Jan 27, 2022 - Economy

How your plumber could lead the electric vehicle revolution

Image of a vineyard owner studying computer data about his connected electric van, parked outside

Ford Pro Intelligence gives farmers access to important data on every vehicle – whether gas-powered or electric. Image courtesy of Ford.

Businesses like farmers, contractors and delivery companies — not individual consumers — will lead America into the electric vehicle era, judging from how demand is currently shaping up.

Why it matters: While consumers are waiting on the sidelines to see if the charging infrastructure improves and prices come down, commercial businesses see EVs as a way to boost their productivity and improve operations.

  • EV fleets connected to the cloud are like distributed computer networks — chock full of data, which is good for business.
  • Plus, making the decision to go electric is good for the planet (and customers may notice).

Driving the news: A new offering from Ford Motor gives businesses a bigger incentive to go electric with their commercial fleets.

  • Ford Pro Intelligence, announced Tuesday, is a cloud-based software platform with tools to help business customers keep track of their vehicles, manage their drivers and improve relationships with their customers.
  • With it, Ford is doubling down on its already lucrative commercial fleet business, which includes its new line of electric F-150 Lightning pickup trucks and its e-Transit vans.
  • "The biggest pain point we hear from commercial customers when it comes to managing their fleets is not having a single place to access all of their information across vehicles and services," Ted Cannis, Ford Pro CEO, told reporters.

The new platform centralizes that digital ecosystem for both gas and electric vehicles — even for non-Ford models.

  • And it works with VIIZR, a sofware-as-a-service tool built on Salesforce technology that Ford introduced last month.

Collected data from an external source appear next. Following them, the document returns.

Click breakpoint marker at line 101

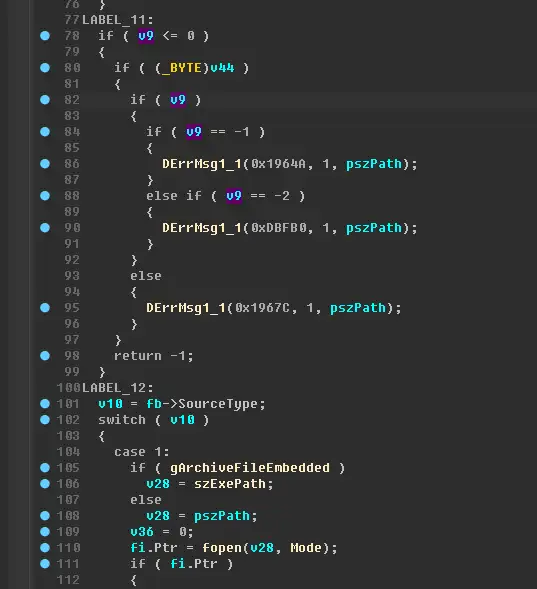pos(45,404)
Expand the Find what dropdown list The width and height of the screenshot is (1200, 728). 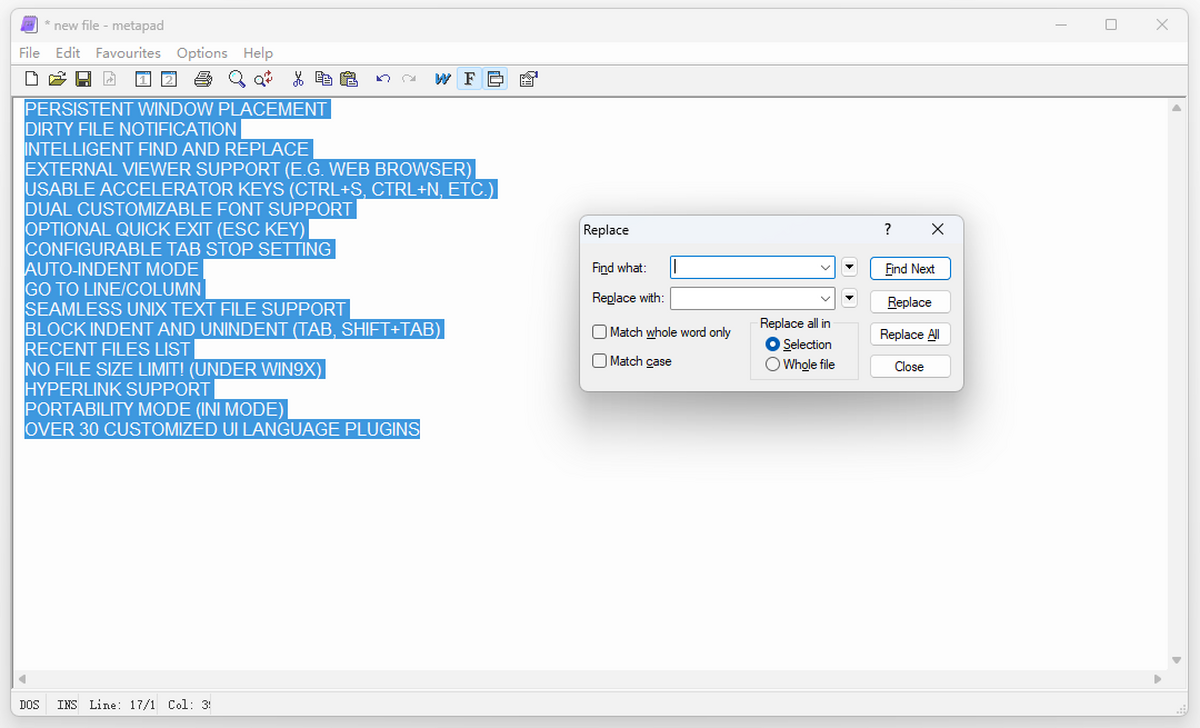825,268
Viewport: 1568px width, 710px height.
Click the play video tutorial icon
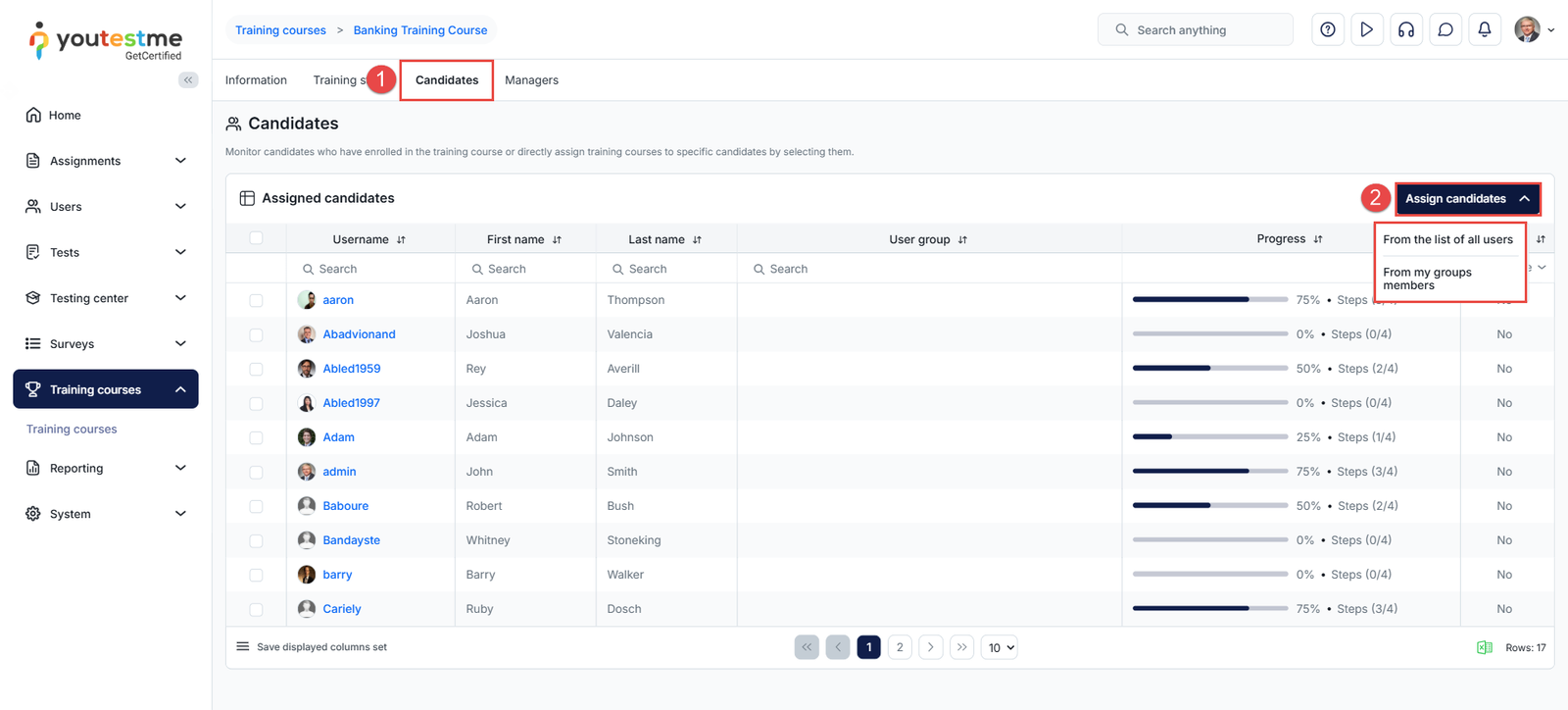(x=1366, y=30)
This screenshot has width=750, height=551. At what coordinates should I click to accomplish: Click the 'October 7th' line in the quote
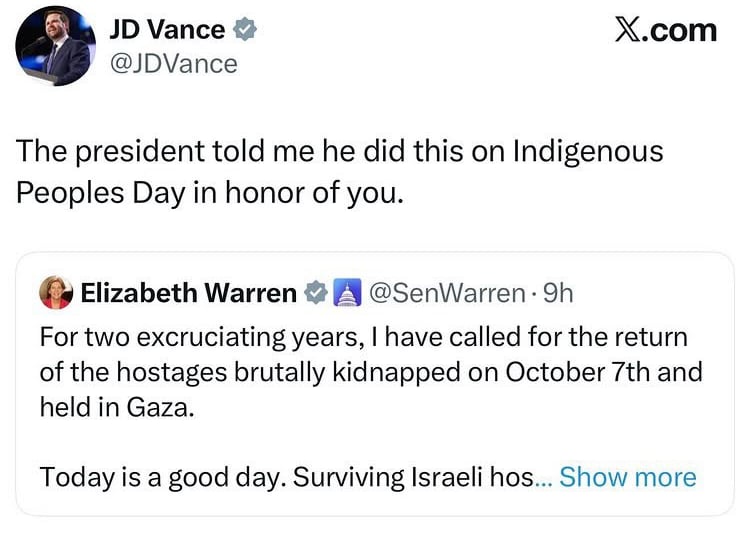370,372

VIIZR helps tradespeople schedule appointments, send invoices and manage customer relationships from one integrated, cloud-based platform.
  • "A roofer wants to roof. A plumber wants to plumb. They just want to be productive," Ford CEO James Farley tells Axios.
  • They don't want to be tied up with paperwork or lose time getting vehicles serviced.

Between the lines: Ford announced a year-long partnership with the Sonoma County Winegrowers to test its new services and technology with three vineyards.

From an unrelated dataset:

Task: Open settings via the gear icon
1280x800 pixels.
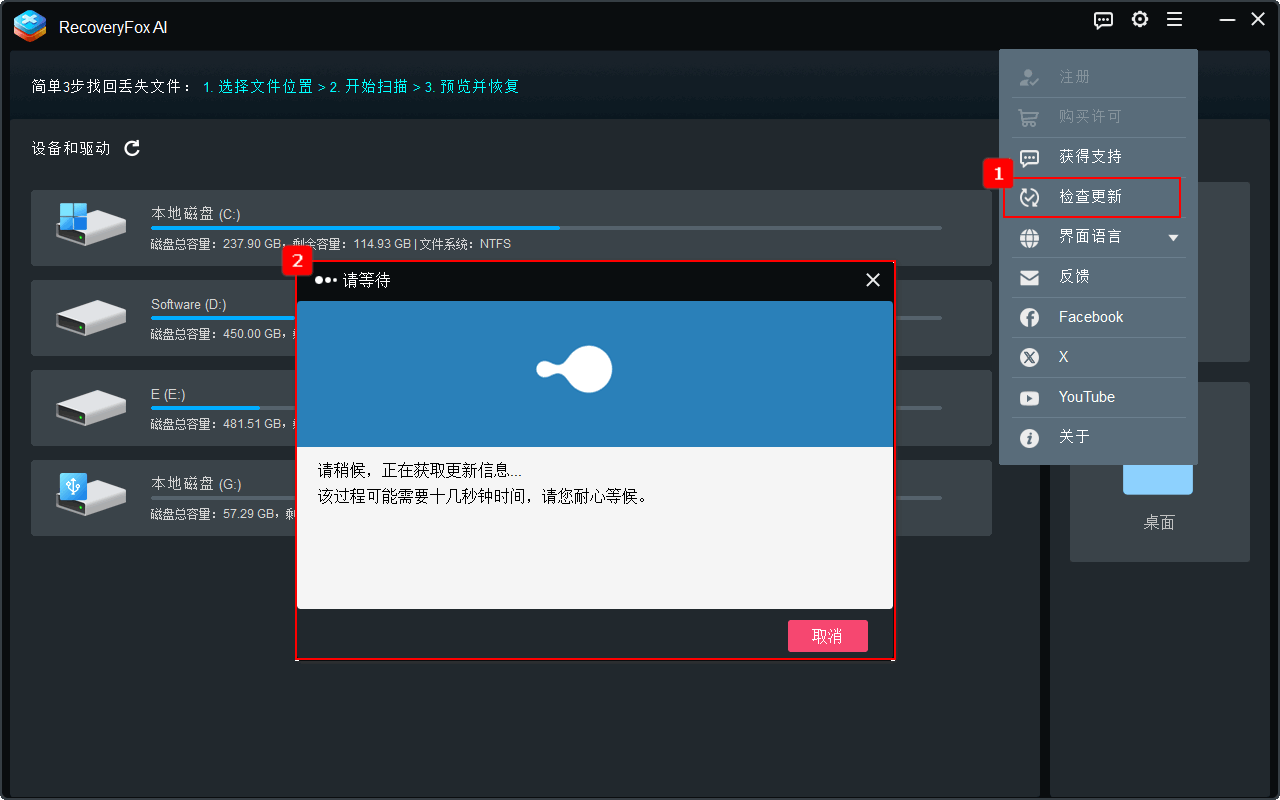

  • The growers will explore how Ford's vehicles and software can help them manage their mixed fleets of gas- and electric-powered vehicles, ideally reducing their operating costs up to 20 percent and controlling their energy use.
  • For the pilot, Ford will provide each farm with several F-150 Lightning pickups and e-Transit vans and will install charging infrastructure on their property.

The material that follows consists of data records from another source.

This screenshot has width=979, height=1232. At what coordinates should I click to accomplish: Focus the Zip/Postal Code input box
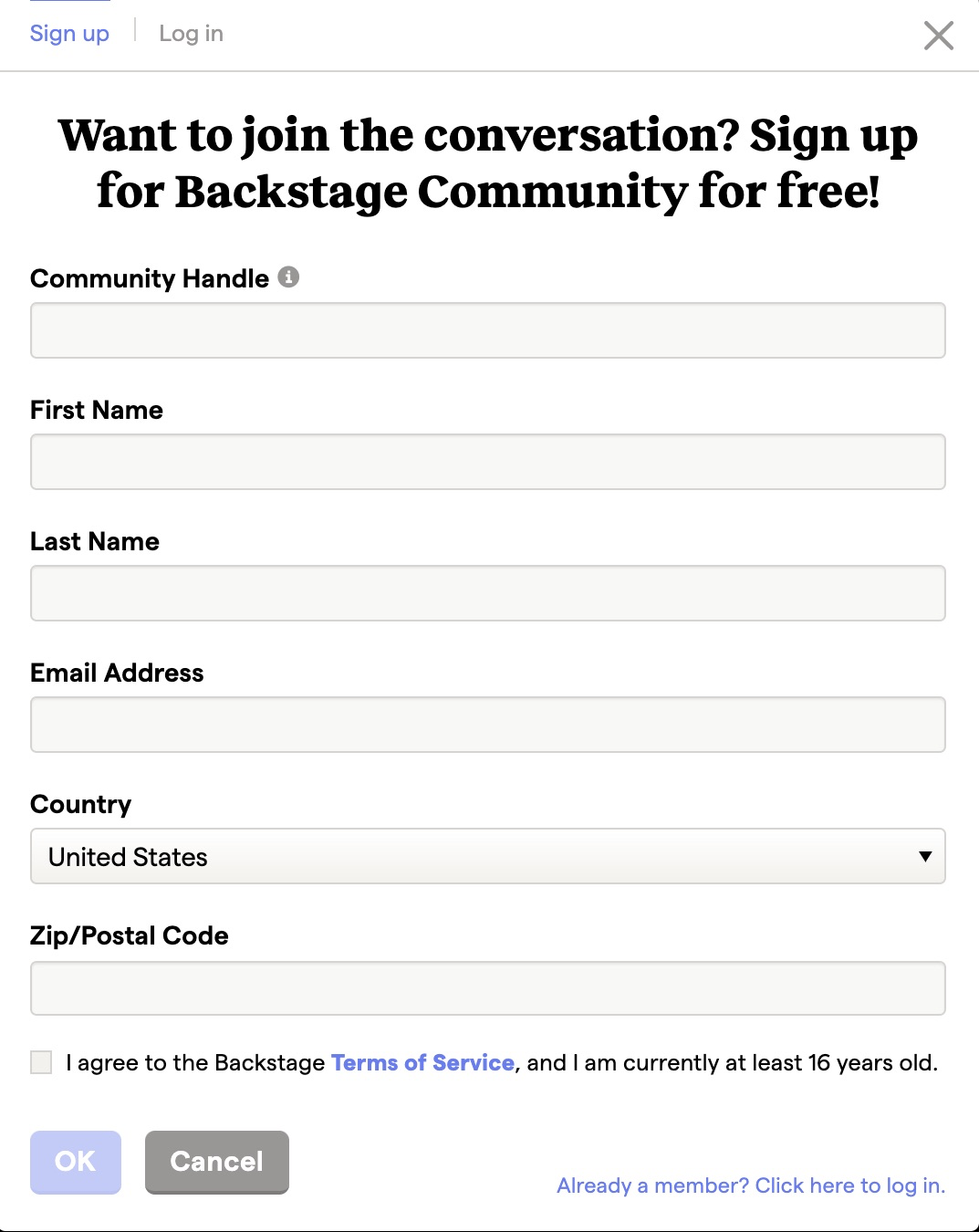point(488,988)
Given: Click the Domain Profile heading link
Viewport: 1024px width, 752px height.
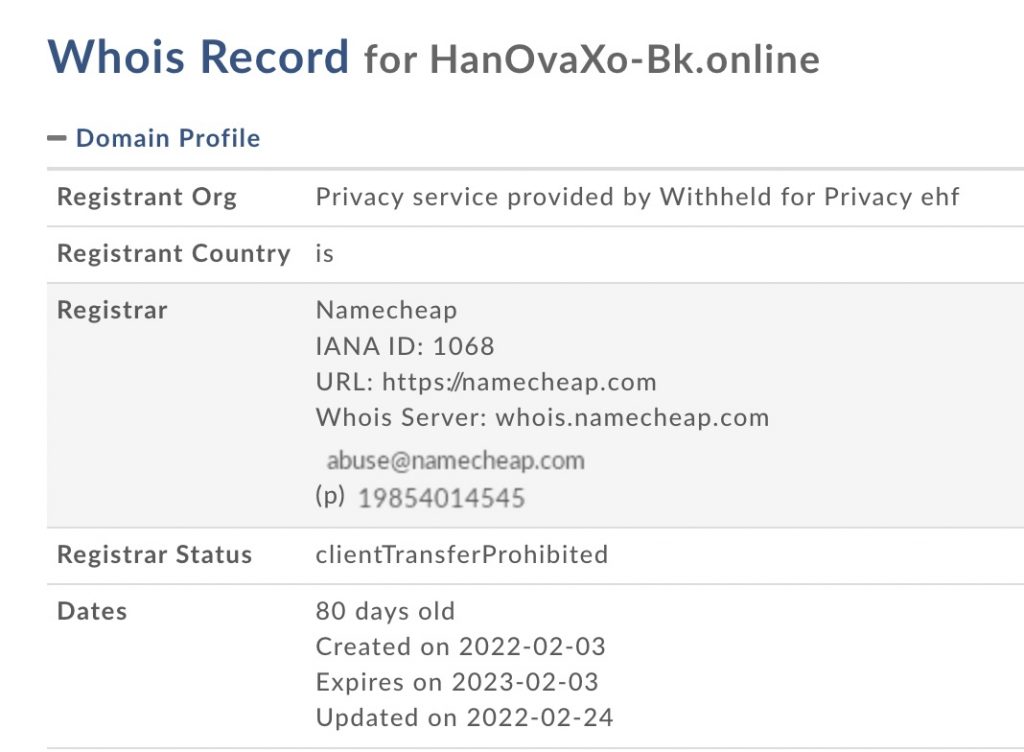Looking at the screenshot, I should coord(168,138).
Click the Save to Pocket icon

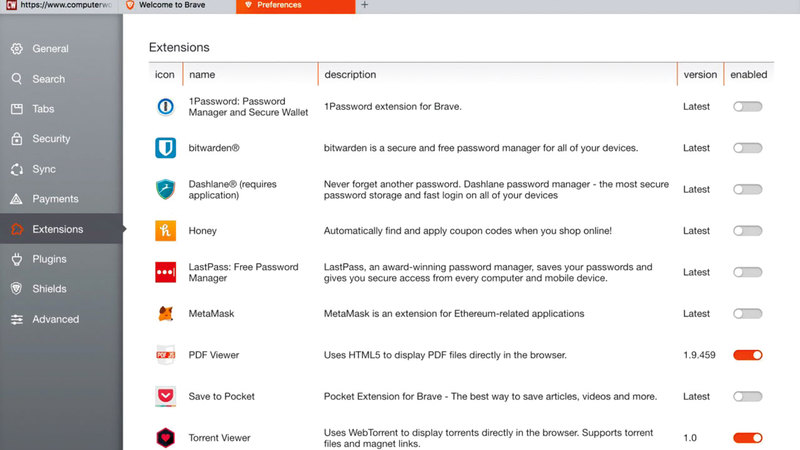pyautogui.click(x=165, y=396)
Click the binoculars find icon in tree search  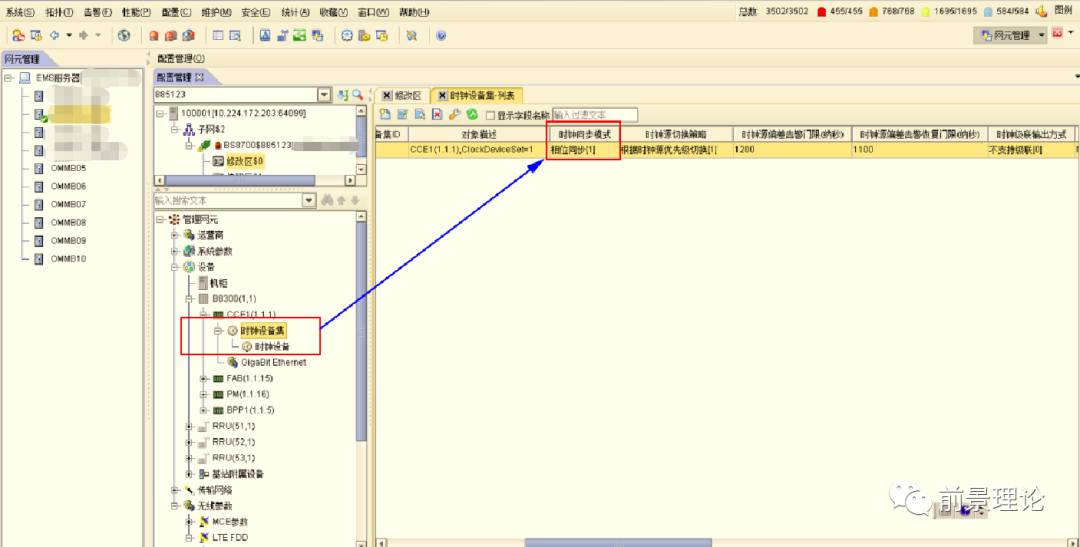tap(326, 200)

The big picture: Commercial vehicles — those work trucks and vans often hidden in plain sight among the Teslas, Toyotas and Hondas on the road — are suddenly a hot market for automakers looking for new revenue from subscription services as they reimagine themselves as digital service companies, not just manufacturers.

  • "If you free up people's time, they'll pay for it," Farley tells Axios.

None is better positioned than Ford, which already commands 45% of the U.S. market for commercial vehicles and is a big player in Europe too.

  • Ford says more than 300 businesses have already placed orders for a total of 10,000 E-Transit vans — including Walmart, which plans to buy 1,100 of them.
  • Ford said recently it would nearly double production capacity of the F-150 Lightning to meet soaring demand.
  • By 2025, Ford expects its Ford Pro unit to generate $45 billion in revenue from vehicle sales, subscription services, charging infrastructure, credit financing and replacement parts.

The bottom line: After retrenching for years and dumping its unprofitable car business, Ford uncovered a gem it had long ignored in its commercial fleet business.